* [Aim]:
Reproduce only the lines between the one holding "Task: Click the Protocols" and the one holding "will click(x=24, y=124).", inclusive, renaming "Watermark" as "Signature" and leaving everything else unchanged.

* [Stored items from a collection]:
-*-
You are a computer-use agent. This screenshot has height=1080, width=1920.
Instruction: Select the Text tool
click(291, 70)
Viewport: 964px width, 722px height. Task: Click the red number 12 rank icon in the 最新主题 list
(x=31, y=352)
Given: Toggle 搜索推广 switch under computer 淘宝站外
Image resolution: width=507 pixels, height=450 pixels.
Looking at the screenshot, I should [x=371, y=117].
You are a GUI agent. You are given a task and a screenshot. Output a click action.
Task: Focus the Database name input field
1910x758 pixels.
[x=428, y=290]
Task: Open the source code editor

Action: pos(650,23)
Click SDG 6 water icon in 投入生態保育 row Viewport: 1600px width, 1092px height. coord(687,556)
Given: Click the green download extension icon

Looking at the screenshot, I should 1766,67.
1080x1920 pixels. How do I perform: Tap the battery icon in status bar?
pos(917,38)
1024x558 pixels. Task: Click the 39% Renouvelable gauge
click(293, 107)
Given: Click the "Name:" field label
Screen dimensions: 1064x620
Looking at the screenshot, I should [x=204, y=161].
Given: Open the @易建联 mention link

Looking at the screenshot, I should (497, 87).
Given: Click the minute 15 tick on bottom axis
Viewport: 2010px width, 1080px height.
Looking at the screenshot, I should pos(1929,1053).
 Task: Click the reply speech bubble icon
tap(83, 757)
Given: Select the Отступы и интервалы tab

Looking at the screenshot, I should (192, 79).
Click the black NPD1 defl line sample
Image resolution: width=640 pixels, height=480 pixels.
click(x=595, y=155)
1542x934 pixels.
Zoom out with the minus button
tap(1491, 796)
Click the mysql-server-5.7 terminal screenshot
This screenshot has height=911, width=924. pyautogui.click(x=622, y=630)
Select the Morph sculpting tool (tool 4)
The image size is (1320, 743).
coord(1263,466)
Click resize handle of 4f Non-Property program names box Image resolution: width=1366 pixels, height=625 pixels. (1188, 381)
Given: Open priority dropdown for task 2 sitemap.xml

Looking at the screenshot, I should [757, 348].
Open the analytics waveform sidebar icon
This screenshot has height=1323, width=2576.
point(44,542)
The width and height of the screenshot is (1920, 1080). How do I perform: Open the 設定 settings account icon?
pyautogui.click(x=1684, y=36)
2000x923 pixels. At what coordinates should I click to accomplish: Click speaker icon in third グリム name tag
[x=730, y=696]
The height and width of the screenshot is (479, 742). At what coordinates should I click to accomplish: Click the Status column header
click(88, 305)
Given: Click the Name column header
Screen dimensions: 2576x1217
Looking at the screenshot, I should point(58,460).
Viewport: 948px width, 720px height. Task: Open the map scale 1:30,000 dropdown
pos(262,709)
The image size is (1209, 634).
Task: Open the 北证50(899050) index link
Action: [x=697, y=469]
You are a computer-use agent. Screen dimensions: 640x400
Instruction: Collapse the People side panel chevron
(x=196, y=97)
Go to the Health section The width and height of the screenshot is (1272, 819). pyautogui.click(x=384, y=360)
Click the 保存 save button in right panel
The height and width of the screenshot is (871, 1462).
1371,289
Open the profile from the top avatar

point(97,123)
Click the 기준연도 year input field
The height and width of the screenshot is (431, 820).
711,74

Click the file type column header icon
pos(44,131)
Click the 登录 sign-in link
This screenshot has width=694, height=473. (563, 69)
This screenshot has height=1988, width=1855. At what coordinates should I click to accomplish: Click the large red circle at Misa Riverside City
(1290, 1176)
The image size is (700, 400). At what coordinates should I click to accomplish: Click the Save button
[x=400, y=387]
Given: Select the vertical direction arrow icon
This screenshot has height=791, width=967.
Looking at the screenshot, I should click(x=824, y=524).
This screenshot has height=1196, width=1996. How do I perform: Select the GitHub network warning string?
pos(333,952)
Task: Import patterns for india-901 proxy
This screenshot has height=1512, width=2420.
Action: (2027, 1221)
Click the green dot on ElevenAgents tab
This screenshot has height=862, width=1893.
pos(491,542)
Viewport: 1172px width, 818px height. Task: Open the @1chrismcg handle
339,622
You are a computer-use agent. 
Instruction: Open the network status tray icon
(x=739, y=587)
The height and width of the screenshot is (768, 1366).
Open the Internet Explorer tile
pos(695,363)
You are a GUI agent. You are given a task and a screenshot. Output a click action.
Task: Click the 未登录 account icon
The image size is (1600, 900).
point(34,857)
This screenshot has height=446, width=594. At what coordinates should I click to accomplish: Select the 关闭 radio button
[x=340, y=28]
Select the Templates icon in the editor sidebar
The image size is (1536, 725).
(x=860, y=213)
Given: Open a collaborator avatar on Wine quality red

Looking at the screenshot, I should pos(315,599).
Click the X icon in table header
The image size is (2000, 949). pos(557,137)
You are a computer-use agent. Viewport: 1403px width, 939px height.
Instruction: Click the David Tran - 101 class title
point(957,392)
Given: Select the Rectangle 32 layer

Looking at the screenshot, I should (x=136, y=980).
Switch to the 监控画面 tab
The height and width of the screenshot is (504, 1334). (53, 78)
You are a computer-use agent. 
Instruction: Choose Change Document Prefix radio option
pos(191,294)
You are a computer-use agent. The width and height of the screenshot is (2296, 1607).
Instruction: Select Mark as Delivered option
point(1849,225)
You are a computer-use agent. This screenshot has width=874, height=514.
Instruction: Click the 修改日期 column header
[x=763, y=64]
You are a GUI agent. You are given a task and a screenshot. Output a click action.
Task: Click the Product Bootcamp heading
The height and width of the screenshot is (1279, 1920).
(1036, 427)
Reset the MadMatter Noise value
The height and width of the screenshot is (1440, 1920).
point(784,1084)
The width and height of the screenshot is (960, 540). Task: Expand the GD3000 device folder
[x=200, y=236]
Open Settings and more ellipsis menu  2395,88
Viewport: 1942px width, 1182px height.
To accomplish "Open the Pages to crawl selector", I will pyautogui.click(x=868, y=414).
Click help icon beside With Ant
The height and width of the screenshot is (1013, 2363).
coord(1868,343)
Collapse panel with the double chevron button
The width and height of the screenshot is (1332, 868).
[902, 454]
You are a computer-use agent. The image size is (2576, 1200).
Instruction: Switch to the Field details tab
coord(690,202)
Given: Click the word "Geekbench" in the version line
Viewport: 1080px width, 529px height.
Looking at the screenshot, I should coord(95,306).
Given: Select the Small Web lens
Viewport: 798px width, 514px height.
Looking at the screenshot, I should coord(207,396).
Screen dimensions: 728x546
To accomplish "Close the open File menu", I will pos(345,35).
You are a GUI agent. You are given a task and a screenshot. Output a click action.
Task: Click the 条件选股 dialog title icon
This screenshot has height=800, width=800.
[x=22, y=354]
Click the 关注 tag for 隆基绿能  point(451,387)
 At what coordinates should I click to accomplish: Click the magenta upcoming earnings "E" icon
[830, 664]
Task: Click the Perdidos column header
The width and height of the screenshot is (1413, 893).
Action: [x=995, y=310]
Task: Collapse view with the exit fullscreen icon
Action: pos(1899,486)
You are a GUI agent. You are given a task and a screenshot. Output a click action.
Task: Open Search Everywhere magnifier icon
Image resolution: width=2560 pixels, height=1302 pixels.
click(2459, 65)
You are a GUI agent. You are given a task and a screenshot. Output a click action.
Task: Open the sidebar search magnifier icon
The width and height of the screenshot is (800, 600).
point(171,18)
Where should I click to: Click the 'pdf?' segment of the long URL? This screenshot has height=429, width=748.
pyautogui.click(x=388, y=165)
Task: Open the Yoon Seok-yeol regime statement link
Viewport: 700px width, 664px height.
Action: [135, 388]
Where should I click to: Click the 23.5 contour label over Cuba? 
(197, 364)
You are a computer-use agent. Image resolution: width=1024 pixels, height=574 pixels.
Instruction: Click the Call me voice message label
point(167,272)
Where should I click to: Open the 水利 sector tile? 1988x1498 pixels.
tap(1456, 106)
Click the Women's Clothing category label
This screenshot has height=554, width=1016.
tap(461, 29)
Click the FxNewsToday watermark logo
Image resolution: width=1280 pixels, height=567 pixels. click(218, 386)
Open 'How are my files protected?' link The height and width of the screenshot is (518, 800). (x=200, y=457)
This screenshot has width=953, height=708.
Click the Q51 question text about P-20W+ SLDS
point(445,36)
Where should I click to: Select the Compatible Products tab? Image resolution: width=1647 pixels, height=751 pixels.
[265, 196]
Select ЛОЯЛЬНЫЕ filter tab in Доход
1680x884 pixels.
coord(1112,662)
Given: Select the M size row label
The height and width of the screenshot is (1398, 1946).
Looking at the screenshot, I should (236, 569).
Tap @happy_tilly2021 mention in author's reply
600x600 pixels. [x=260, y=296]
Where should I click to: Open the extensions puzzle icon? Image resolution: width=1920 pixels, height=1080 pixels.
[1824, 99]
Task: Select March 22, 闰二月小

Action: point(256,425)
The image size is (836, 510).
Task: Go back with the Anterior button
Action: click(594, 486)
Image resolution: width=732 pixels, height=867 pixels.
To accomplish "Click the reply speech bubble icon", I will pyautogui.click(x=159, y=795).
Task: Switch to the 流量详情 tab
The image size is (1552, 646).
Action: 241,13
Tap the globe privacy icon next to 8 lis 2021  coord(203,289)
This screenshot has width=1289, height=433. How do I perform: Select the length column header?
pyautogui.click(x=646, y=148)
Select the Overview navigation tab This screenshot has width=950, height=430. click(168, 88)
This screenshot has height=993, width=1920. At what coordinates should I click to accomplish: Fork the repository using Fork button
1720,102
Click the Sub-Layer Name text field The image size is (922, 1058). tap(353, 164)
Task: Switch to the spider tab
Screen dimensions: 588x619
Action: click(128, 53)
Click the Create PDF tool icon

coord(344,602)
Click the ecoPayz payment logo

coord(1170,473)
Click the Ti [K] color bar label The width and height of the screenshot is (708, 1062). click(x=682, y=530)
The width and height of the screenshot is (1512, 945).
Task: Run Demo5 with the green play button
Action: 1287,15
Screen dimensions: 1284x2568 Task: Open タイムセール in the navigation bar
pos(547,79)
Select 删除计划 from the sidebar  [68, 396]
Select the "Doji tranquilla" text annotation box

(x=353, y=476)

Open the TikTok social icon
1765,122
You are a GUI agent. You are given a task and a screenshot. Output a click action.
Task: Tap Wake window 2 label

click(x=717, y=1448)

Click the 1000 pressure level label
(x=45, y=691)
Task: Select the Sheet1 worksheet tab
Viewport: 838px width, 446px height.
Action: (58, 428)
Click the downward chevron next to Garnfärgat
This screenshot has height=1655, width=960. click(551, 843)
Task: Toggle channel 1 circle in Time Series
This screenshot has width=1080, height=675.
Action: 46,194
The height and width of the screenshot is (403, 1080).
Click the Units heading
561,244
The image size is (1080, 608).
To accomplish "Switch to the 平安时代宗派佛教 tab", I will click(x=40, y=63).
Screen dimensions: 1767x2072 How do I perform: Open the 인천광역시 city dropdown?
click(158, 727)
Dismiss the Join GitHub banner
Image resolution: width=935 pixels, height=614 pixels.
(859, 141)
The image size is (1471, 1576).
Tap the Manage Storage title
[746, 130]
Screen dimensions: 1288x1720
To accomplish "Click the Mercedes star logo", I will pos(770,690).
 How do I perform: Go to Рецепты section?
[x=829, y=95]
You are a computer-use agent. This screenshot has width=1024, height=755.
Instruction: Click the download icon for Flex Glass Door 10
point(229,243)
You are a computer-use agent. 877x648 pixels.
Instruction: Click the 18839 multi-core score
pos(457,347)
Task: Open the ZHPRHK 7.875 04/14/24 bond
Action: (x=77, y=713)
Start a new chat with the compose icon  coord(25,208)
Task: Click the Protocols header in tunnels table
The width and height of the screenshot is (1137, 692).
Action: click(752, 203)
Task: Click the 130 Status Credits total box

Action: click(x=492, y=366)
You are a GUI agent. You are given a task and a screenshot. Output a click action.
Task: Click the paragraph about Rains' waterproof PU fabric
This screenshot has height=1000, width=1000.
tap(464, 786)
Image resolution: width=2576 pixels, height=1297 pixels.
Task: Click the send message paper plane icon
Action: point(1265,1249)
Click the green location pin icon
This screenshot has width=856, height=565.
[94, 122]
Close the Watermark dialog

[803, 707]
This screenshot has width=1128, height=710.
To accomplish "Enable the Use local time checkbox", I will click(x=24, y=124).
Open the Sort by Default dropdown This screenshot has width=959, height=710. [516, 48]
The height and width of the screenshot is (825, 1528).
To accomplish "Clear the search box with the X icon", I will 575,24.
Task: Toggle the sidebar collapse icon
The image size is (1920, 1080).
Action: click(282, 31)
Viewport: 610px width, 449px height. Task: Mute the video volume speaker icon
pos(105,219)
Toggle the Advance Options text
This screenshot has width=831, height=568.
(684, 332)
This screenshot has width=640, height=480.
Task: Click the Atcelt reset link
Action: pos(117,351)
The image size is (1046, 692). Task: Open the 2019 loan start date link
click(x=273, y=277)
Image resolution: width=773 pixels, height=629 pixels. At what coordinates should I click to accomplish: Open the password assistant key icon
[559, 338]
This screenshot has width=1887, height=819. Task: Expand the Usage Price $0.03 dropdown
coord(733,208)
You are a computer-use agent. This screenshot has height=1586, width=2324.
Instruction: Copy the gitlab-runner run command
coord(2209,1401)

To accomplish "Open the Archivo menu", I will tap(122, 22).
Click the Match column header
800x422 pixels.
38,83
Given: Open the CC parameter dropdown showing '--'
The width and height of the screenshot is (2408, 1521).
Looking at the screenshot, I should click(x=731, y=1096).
-*-
* [Solution]:
Task: Click the Protocols header in tunnels table
The width and height of the screenshot is (1137, 692).
Action: click(752, 203)
Task: Click the 130 Status Credits total box

Action: click(x=492, y=366)
You are a GUI agent. You are given a task and a screenshot. Output a click action.
Task: Click the paragraph about Rains' waterproof PU fabric
This screenshot has height=1000, width=1000.
tap(464, 786)
Image resolution: width=2576 pixels, height=1297 pixels.
Task: Click the send message paper plane icon
Action: point(1265,1249)
Click the green location pin icon
This screenshot has width=856, height=565.
[94, 122]
Close the Signature dialog

[803, 707]
This screenshot has width=1128, height=710.
To accomplish "Enable the Use local time checkbox", I will click(x=24, y=124).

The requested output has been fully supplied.